AIIMS Delhi Ransomware Attack: India’s Leading Hospital Still Recovering After Cyber Assault Linked to Chinese Hackers
Executive Summary
Weeks after a major ransomware attack crippled key digital services, AIIMS Delhi, one of India’s top healthcare institutions, continues to face disruptions, with several critical systems still not fully restored. The attack, linked to Chinese hacking groups, severely affected patient care, administrative operations, and access to essential medical services.
AIIMS Delhi Continues to Grapple with Cyber Aftermath
The All India Institute of Medical Sciences (AIIMS) in Delhi, India’s premier healthcare institution, is still struggling with the aftermath of a severe ransomware attack that occurred several weeks ago. While certain services have been gradually restored, the hospital’s core digital infrastructure remains only partially functional. The initial cyber assault crippled critical servers responsible for patient registration, appointment scheduling, billing, and laboratory operations — causing significant disruption to patient care and administrative workflows across the facility.
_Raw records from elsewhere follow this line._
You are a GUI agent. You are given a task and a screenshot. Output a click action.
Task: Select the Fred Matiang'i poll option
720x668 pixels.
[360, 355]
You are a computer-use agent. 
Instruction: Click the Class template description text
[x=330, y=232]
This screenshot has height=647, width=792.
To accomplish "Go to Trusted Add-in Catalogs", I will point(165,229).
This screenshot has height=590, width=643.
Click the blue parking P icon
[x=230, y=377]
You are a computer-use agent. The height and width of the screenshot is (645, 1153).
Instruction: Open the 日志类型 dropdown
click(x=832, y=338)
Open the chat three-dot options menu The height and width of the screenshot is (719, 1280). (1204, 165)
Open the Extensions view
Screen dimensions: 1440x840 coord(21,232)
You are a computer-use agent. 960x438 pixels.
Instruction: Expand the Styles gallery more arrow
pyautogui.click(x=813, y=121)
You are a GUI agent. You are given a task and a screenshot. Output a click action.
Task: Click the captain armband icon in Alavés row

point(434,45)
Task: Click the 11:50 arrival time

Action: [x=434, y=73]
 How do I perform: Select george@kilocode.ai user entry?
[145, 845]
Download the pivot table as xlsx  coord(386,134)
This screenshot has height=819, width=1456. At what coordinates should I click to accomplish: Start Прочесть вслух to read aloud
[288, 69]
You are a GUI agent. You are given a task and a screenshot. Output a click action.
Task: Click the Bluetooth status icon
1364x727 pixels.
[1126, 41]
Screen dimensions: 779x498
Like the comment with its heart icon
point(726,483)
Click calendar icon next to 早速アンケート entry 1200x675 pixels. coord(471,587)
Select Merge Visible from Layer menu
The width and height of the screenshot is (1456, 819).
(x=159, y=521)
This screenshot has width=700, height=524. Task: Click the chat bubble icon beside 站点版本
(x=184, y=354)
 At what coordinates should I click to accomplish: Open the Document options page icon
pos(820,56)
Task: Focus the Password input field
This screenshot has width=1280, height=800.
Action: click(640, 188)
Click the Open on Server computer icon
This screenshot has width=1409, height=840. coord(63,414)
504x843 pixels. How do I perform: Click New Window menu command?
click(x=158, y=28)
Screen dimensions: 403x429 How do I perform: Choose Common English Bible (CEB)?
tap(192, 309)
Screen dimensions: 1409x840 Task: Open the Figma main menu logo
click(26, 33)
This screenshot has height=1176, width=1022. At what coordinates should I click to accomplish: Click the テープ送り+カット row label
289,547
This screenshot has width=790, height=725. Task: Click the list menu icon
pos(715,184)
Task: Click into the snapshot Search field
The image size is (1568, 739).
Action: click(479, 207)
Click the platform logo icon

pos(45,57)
Investigations into the incident have indicated possible links to Chinese hacking groups, though final confirmation and detailed attribution are still under review by law enforcement agencies and cybersecurity experts. The attack exposed the vulnerability of India’s healthcare systems to sophisticated cyber threats. The large volume of patient records that became inaccessible during the incident raises concerns about medical data privacy and the possible misuse of sensitive information.
The extended recovery timeline at AIIMS Delhi highlights the urgent need for stronger cybersecurity measures across critical national infrastructure. Hospitals and healthcare organizations in India should prioritize advanced threat detection, end-to-end ransomware protection, robust data recovery frameworks, frequent security audits, and continuous cybersecurity training for staff. This incident serves as a powerful reminder that ransomware attacks can cause long-term operational challenges, affecting public health delivery far beyond the initial system compromise.